In **Machine Learning**, Lasso and Ridge regularization are also called **weight decay** techniques.
Ridge, Lasso, and Elastic Net can all be used in cases where the number of predictors is higher than the number of observations or cases.

The Ridge/Lasso/Elasticnet function developed in XLSTAT-R calls the glmnet function from the glmnet package in R (Jerome Friedman, Trevor Hastie, Noah Simon, Junyang Qian, Rob Tibshirani).

## Data set for launching a Ridge & Lasso regression in XLSTAT-R

The data were simulated and correspond to 36 biological samples of diseased and healthy individuals belonging to three different genotypes. For each sample, the expression of 1561 genes is measured through RNA quantification. More details differential expression. We will use Lasso regression followed by Ridge regression and compare the outcomes.

Logistic regression cannot be performed here because the number of variables (genes) is far higher than the number of observations (samples).

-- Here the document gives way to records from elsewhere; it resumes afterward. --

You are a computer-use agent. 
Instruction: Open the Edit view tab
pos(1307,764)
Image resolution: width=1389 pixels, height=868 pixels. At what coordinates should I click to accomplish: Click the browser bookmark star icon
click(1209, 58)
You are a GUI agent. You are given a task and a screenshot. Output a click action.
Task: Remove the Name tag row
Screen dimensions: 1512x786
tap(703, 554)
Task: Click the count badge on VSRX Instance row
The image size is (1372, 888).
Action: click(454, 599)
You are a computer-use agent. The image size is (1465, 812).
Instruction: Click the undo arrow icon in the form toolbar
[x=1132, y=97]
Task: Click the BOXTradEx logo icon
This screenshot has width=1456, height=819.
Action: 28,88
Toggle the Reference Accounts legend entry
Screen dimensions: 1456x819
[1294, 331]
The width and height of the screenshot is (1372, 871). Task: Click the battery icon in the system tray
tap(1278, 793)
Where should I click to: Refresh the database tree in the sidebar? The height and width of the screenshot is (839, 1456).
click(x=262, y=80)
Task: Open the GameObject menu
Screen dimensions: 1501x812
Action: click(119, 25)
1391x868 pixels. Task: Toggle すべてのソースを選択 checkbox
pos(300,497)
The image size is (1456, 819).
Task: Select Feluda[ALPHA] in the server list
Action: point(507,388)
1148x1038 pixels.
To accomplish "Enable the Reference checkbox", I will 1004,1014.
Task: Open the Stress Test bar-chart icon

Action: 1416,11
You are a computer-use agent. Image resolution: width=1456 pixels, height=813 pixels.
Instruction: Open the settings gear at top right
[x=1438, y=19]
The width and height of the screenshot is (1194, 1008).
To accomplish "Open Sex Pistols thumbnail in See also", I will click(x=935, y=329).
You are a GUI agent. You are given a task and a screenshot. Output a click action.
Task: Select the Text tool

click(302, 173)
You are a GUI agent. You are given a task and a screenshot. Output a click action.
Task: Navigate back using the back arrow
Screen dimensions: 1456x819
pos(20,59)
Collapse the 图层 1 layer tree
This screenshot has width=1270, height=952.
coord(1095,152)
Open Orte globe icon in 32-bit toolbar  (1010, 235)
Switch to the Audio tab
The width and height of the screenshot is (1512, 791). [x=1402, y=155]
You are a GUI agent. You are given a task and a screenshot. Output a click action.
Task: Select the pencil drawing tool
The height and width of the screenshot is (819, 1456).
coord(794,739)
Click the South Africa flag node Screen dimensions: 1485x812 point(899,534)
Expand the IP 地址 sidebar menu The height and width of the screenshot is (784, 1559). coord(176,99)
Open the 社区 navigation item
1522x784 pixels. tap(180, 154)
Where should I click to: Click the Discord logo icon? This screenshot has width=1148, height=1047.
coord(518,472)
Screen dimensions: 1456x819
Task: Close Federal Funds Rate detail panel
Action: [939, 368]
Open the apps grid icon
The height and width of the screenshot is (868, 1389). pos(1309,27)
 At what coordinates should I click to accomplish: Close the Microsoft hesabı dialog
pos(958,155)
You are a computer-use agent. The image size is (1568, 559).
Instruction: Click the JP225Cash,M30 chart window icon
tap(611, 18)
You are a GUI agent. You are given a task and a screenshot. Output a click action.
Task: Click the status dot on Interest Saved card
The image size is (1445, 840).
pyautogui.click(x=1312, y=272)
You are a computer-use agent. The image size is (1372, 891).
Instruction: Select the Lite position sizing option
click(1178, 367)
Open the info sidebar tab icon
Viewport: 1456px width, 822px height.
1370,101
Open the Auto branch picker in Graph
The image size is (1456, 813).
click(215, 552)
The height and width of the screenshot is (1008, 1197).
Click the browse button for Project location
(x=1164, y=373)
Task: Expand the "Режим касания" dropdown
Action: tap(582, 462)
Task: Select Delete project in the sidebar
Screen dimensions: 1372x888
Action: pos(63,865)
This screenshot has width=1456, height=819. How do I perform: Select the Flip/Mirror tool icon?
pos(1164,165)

## Setting up a Lasso regression in XLSTAT-R

Open **XLSTAT-R / glmnet / Ridge, Elastic net and Lasso GLM(glmnet)**
In the **general** tab, select the status variable (healthy/diseased) in the Y field.
The response is binary. Thus, select the **Binomial** family. Select all the expression data under the **Explanatory quantitative variables** field. The **alpha** parameter controls which type of penalization to apply. Zero is Ridge, one is Lasso and in between is Elastic Net. Set it to 1 for now.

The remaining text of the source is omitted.